What you can do is use the political system for personal advantage. Sheldon Silver, leader of the Democrat-led Assembly or Al D'Amato, former senator and registered state lobbyist, have milked the system for personal gain and advantage.
If you wish to promote the interest of a municipal union, you see Silver. If you want a state construction contract, you see D'Amato. Both men have become enormously wealthy feeding at the public trough. Of course, they aren't alone, the nomenklatura in Albany have an array of ties to law firms, accounting organizations, construction companies, consultants, etc.
The recent scandal involving a gambling casino in Aqueduct Race Track is merely the tip of the proverbial corruption iceberg. There is scarcely a political figure in the state capital who is unblemished by sub rosa deals. Mr. and Mrs. John Q. Public shake their heads in despair, but there is little they can do about it.
A political force of enormous power has emerged based on municipal employees.
Between New York City and New York State there are approximately 625,000 public service employees. Assume that there is at least one other voting member in their families (a conservative estimate) the 1,250,000 means in effect, that this voting bloc controls two-thirds of an election since it is estimated that two million votes are needed for a statewide position.
This bloc invariably votes for the party or candidates that will extend public benefits and raise taxes.
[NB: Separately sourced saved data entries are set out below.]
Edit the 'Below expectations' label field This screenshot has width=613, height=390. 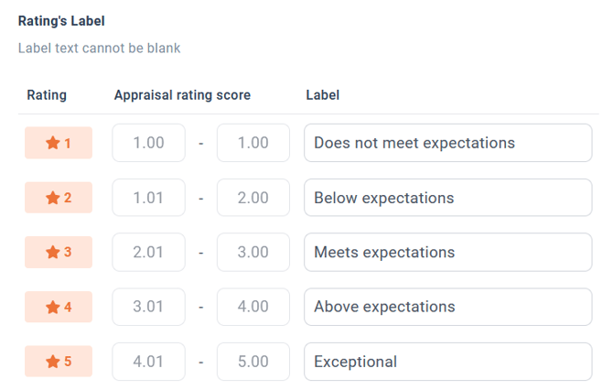[448, 198]
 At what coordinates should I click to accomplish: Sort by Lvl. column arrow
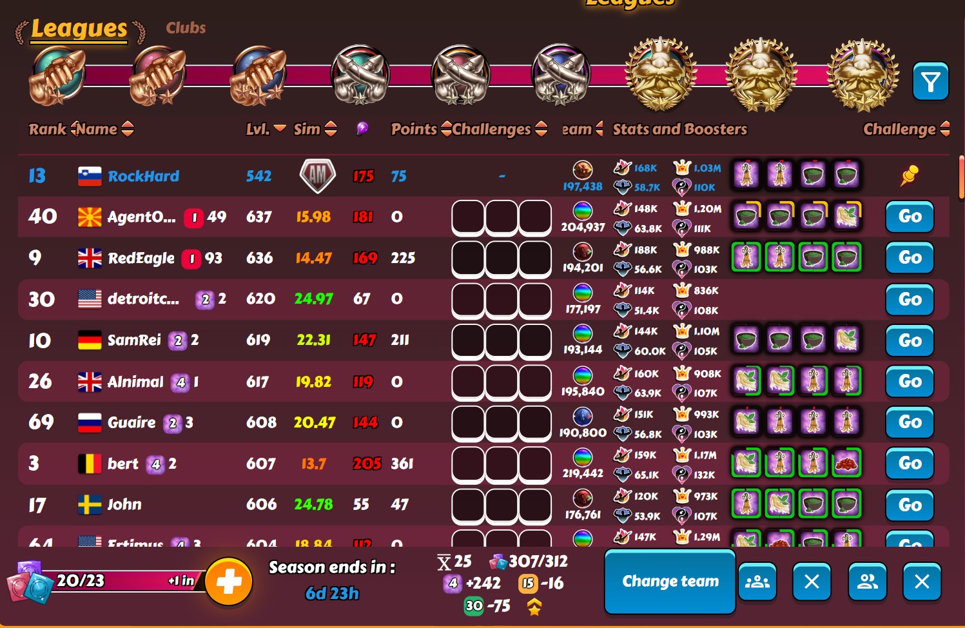pyautogui.click(x=280, y=128)
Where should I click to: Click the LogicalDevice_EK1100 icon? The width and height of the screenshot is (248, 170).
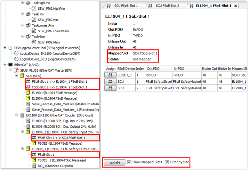[16, 53]
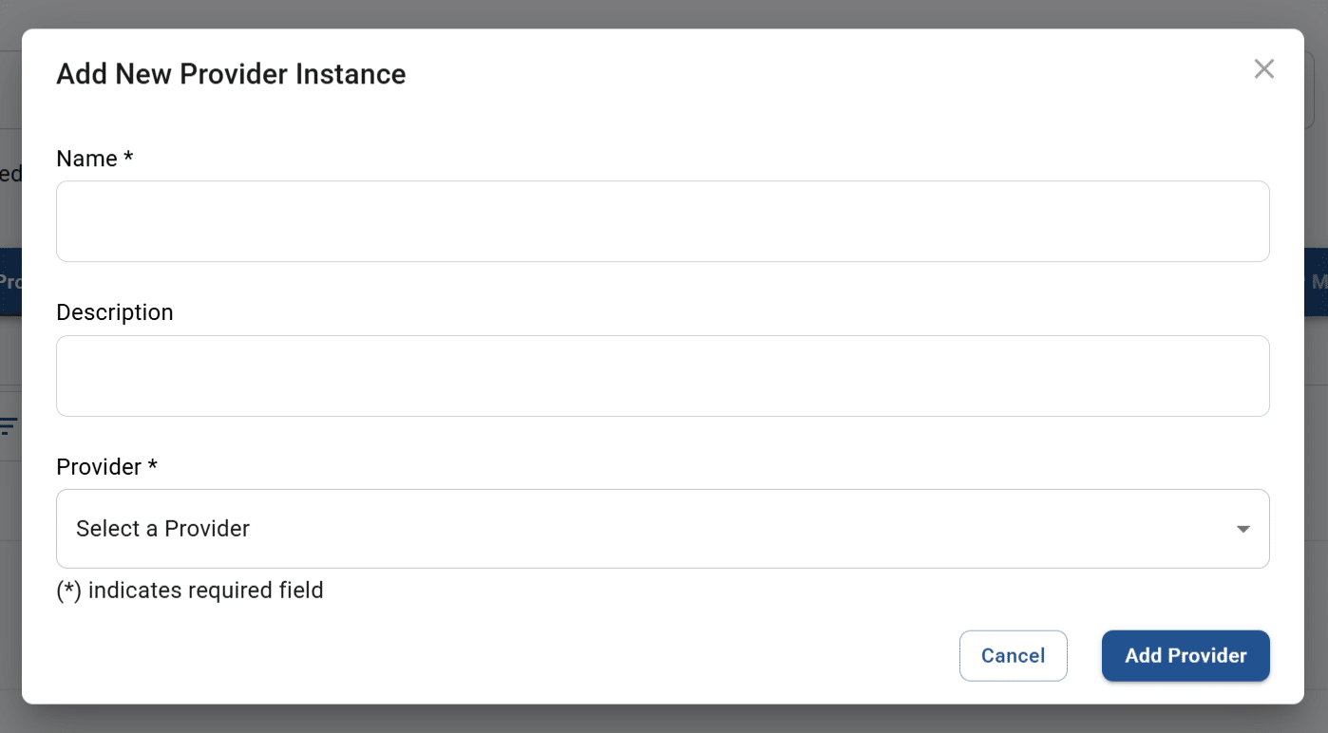
Task: Click the Name field label
Action: click(x=86, y=159)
The reality in New York is that the extension of public expenditures has driven private capital out of the state or out of existence. And while it is assumed the Democratic party is culpable of fiscal irresponsibility, a claim that is clearly justified, the Republicans under Gov. George Pataki and the majority in the state Senate have been as irresponsible.
Surely if the next governor decides to take on the municipal unions and the lavish pension system and follows a fiscal program outlined by E.J. McMahon among others, the state may be on track for solvency. But I wouldn't place a bet on that scenario.
Financing the debt accounts for a substantial portion of the annual budget. Reducing state jobs would exacerbate the economic environment in areas already suffering from blight and joblessness. And political reality makes it unlikely anyone outside of New Jersey Gov. Christie will attack union benefits.
New York state government has for decades engaged in a seduction of its residents until almost everyone is dependent on the state. Medicaid sustains grandma in a nursing home. The state version of the Community Reinvestment Act allows workers with modest assets to buy homes they can ill afford.
The state health plan relieved small business owners from the burden of providing healthcare for their employees. Johnny and Mary attend public institutions of higher learning where tuition is a fraction of what it would be at private universities like Columbia or NYU. The list goes on until everyone is touched by the long arm of government even when they don't realize it.
There is no doubt New York State has extraordinary assets: an educated workforce, potable water, cheap hydro-electric power, magnificent scenery. But these assets have been surpassed by manipulative leadership, profligate spending, and the appeasement of municipal union demands.
As I see it the once magnificent Empire State is now the vampire state with the Albany government sucking the blood of working men and women who are trying to eke out a living. It is not surprising that the average municipal worker with salary and benefits has an income of $97,000 and he is being supported by a worker in the private sector with an income at $51,000.
This is not a sustainable arrangement which, as I see it, explains, in large part, why the death rattle is heard around the state.